Polizisten ermorden einen senegalesischen Jugendlichen – Ein Justizskandal

Am 08ten August 2022 starb in Dortmund der nach eigenen Angaben 16-Jährige Mouhamed Lamine Dramé durch 5 Kugeln aus der Maschienenpistole eines Polizisten. 7 Tage zuvor war Mouhamed in der katholischen Jugendeinrichtung St. Elisabeth in der Nordstadt angekommen und untergebracht worden.
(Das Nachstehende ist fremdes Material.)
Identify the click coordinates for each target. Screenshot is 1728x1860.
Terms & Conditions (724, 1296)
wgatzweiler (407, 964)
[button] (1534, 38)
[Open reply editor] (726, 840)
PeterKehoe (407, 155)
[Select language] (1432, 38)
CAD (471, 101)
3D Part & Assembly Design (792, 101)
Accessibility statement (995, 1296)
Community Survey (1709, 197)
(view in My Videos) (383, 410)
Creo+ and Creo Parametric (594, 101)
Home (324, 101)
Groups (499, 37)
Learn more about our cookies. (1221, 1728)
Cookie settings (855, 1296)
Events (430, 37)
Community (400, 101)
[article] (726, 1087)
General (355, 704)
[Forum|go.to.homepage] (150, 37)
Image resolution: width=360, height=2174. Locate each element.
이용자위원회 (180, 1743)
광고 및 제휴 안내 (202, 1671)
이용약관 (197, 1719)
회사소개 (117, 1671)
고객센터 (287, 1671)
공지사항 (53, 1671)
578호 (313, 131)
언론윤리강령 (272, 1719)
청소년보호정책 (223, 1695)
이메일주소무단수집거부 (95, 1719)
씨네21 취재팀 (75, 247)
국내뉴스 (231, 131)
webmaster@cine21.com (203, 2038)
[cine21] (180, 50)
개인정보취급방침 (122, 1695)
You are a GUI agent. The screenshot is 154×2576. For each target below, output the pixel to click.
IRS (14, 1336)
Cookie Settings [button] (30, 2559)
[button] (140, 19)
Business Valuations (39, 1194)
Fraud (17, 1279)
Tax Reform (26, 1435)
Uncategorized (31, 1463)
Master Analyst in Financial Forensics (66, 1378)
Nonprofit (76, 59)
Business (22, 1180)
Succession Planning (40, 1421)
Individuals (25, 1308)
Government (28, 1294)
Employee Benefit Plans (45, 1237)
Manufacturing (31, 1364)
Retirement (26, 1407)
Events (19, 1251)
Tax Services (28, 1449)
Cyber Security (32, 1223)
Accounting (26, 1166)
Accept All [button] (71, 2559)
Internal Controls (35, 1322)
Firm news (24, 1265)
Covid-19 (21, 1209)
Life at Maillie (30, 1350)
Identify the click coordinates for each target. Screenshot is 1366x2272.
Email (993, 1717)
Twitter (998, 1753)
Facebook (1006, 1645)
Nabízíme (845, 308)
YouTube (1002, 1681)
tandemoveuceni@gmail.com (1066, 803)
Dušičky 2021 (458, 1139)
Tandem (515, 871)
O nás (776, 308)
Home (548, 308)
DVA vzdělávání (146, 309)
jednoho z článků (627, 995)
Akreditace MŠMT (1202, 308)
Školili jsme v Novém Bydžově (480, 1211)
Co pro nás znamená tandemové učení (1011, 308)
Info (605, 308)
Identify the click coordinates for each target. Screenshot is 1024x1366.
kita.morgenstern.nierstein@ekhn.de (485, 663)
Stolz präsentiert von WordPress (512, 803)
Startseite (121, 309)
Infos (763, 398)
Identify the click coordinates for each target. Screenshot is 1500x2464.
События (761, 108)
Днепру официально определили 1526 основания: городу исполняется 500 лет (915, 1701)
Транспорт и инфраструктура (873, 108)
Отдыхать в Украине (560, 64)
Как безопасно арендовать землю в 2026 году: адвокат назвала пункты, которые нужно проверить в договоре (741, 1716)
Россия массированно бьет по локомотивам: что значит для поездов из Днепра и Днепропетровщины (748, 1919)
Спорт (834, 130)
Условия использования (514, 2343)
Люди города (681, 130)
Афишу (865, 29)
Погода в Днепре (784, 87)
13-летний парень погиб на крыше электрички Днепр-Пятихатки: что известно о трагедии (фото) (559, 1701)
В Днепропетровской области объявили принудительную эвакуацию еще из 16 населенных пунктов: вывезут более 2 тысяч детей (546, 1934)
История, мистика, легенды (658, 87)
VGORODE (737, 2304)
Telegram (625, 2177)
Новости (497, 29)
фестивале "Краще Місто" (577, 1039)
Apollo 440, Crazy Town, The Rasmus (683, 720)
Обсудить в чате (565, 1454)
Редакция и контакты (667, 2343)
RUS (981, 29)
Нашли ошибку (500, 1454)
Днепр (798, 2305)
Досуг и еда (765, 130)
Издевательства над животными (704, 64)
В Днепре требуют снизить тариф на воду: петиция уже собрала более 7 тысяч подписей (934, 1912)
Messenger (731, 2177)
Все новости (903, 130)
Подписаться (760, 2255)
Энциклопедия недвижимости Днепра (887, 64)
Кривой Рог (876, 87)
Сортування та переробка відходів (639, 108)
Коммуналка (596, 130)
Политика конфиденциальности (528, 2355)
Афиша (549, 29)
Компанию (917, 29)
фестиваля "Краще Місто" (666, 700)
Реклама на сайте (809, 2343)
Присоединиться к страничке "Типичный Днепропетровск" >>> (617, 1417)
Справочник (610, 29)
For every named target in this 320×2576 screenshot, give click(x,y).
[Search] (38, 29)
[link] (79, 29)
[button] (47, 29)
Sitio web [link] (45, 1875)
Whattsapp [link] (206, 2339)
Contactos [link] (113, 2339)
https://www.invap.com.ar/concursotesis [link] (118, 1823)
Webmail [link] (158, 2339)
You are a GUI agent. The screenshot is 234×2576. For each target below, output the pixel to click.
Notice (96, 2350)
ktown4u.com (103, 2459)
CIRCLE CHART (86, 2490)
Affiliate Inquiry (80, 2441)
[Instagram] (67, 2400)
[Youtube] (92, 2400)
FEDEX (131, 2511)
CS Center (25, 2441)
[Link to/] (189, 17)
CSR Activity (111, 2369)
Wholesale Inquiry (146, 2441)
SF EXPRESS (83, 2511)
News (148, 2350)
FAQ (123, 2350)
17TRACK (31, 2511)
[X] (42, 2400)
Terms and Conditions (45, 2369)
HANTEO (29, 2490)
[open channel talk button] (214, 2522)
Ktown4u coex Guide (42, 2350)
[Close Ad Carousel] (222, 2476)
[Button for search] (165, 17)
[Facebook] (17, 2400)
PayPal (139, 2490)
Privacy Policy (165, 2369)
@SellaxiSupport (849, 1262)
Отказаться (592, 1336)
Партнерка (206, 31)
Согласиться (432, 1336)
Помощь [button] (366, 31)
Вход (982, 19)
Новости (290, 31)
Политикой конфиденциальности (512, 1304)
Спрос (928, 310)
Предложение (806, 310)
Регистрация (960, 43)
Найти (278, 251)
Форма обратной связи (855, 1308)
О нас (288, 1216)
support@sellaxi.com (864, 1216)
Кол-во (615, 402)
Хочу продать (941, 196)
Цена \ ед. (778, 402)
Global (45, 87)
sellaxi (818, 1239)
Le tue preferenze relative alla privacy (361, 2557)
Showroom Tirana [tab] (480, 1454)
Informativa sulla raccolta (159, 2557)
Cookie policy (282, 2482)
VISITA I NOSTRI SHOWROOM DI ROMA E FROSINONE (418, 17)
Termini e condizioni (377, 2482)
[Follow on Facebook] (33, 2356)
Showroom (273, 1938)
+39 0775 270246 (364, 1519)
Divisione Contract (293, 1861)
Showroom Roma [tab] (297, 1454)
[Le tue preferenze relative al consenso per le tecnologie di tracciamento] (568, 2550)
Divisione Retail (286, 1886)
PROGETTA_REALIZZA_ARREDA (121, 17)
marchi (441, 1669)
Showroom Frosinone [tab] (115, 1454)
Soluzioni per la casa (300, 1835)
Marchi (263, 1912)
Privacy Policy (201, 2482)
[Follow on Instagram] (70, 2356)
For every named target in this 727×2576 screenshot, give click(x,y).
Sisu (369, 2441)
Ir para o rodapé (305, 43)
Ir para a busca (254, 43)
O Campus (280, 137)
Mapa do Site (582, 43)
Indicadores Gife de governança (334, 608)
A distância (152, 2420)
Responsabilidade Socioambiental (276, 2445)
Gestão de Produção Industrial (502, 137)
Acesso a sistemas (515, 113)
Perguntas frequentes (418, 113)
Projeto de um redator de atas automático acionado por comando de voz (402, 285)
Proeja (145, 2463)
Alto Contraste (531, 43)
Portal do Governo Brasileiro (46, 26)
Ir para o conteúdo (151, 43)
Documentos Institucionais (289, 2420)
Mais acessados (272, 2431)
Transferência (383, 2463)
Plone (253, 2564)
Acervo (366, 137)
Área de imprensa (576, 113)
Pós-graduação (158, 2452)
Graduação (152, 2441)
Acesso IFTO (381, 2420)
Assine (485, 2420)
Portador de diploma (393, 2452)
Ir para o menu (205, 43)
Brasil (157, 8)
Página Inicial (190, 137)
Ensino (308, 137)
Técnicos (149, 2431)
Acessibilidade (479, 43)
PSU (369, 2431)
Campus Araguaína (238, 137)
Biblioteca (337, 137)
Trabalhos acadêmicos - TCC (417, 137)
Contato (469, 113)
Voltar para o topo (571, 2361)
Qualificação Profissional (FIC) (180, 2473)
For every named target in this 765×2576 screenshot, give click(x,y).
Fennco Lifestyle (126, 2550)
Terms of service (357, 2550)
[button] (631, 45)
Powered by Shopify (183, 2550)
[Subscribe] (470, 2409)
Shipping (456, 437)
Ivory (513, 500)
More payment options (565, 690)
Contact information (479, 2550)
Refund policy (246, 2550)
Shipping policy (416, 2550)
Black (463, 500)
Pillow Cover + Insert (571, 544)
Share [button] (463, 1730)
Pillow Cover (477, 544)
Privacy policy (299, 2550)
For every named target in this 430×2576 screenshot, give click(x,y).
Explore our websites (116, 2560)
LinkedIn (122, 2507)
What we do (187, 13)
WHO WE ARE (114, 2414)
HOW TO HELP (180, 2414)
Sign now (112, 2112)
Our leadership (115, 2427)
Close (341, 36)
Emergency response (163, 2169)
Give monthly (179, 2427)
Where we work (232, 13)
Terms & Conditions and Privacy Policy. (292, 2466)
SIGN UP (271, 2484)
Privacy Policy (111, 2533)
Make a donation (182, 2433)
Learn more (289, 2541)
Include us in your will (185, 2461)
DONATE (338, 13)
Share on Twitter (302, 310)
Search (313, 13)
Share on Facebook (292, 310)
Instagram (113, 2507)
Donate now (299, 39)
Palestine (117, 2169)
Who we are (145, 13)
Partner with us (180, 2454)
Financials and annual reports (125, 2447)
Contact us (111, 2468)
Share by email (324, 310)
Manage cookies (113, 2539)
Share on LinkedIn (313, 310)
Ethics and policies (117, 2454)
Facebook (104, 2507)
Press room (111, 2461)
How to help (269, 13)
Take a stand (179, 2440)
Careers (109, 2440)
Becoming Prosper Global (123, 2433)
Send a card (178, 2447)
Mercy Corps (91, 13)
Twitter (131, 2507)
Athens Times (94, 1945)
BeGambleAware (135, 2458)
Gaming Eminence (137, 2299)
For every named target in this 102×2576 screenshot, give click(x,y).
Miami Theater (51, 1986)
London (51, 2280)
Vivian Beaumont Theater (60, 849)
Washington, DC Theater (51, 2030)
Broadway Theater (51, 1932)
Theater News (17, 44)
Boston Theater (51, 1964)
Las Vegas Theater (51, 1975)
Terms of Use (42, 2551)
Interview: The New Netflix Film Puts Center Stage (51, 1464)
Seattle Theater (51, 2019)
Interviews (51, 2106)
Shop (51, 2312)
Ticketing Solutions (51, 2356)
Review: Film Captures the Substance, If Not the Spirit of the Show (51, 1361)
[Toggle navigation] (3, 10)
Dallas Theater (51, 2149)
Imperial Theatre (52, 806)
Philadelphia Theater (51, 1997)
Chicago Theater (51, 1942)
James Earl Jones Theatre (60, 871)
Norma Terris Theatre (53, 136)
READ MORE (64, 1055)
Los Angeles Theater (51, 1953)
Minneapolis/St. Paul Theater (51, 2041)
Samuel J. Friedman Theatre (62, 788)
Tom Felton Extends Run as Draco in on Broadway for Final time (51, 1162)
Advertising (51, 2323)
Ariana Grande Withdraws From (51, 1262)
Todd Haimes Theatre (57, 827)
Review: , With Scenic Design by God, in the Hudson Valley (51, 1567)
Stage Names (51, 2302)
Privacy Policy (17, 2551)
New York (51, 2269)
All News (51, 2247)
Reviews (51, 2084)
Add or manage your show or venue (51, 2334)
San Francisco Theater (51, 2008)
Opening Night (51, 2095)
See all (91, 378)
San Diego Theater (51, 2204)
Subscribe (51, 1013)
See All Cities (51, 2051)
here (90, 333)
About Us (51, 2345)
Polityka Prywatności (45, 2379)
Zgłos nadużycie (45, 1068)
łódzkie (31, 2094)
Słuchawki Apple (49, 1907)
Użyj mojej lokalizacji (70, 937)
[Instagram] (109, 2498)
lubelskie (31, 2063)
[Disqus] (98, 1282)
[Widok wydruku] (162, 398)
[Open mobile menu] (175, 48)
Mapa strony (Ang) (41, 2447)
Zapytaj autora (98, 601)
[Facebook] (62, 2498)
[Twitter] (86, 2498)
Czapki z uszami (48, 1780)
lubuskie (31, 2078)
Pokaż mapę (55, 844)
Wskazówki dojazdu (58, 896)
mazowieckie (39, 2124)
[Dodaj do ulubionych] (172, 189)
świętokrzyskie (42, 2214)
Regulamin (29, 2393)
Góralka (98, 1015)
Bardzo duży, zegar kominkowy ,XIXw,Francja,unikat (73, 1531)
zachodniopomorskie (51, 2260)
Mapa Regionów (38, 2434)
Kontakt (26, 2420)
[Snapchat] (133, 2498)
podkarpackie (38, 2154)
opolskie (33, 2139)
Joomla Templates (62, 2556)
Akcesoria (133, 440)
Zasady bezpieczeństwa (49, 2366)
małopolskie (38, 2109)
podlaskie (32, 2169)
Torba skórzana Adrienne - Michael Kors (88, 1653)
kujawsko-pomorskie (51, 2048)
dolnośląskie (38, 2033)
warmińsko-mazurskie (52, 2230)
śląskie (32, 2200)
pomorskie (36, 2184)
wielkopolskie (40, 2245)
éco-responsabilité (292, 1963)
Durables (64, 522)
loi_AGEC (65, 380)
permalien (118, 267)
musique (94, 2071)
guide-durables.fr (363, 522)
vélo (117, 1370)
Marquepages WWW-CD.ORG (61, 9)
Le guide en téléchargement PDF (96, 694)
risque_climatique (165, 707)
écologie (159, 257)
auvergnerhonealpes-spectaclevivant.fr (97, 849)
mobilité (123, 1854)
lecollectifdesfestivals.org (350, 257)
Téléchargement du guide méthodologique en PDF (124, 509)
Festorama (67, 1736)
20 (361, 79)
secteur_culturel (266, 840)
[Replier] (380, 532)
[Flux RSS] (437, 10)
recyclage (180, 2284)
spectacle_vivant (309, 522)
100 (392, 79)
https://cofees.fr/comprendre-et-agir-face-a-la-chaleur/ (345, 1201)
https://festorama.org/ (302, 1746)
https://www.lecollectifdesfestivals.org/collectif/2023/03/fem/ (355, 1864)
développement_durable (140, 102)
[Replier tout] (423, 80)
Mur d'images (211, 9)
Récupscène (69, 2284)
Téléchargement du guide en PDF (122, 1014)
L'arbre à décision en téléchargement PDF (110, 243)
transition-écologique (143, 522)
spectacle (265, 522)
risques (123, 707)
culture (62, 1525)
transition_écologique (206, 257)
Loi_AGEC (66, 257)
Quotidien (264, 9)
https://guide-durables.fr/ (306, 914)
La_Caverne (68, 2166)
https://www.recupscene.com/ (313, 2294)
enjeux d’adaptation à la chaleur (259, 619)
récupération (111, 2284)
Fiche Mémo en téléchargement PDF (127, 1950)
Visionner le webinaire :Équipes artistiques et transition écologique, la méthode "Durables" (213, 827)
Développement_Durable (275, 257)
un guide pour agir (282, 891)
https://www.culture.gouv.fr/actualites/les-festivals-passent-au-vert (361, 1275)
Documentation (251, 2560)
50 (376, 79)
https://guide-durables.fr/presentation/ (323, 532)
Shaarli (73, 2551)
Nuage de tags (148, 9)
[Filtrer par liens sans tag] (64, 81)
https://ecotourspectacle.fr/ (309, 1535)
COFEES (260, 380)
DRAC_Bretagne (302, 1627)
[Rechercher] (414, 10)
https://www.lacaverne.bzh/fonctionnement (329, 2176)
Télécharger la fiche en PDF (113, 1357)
Am 06ten wurde er, wegen einer vermuteten Suizidabsicht, in die örtliche Kinder- und Jugendpsychiatrie gebracht, er entließ sich jedoch selbst am nächsten Tag wieder, da er „kooperativ“ und „freundlich“ gewirkt habe und sich keine Suizidabsicht zeigte hatten die Ärzte ihn gehen lassen (müssen). Am selben Tag seines Psychiatrie-Aufenthaltes, hatte er Nachricht aus dem Senegal erhalten, in der er unter Druck gesetzt wurde, Geld an seine Familie zu senden, dieses mag mit Grund für seine folgende psychische Ausnahmesituation gewesen sein. Hierbei mag auch eine Rolle gespielt haben, was er auf seiner Flucht erlebte, unter anderem sei ein Freund mit dem er sich auf die Reise gemacht hatte, der mit bei seiner Familie aufgewachsen sei, im Mittelmeer ertrunken.

Copyright: Repro – Stella Roga, https://www.nordstadtblogger.de/prozess-um-den-tod-von-mouhamed-drame-letzte-plaedoyers-vor-dem-urteil-erfolgt/

Einen Tag nach der Entlassung nun, saß Mouhamed in die Ecke des Jugendanstaltshofes gekauert mit einem 20cm langen Küchenmesser, dass er auf seinen Bauch richtete, als die vom Anstaltsleiter gerufenen Rettungskräfte ihn antrafen. 12 Polizisten waren vor Ort, zudem Rettungssanitäter. Im Zuge der folgenden Ereignisse besprühten die Polizisten Mouhamed mit Pfefferspray, dieser stand daraufhin auf, inmitten der Wolke schmerzverursachenden Gases und versuchte sich von dem Ort der chemischen Malträtierung fortzubewegen. Die ging nur in Richtung der ihn umstehenden 12 Bullen, darauf gleich 2 gleichzeitig mit Tasern auf ihn schossen, nicht genug, unmittelbar drauf soll einer der Polizisten 6 Schüsse aus seiner Maschienenpistole abgegeben haben. Darauf hin der Sterbende fixiert wurde. Keine der 12 Bodycams war während der Ereignisse eingestellt. Dies wurde gerechtfertigt durch eine Dienstvorschrift, derzufolge Filmaufnahmen „höchstpersönlicher Lebenssachverhalte“ (darunter Suizidversuche) nicht gestattet seien.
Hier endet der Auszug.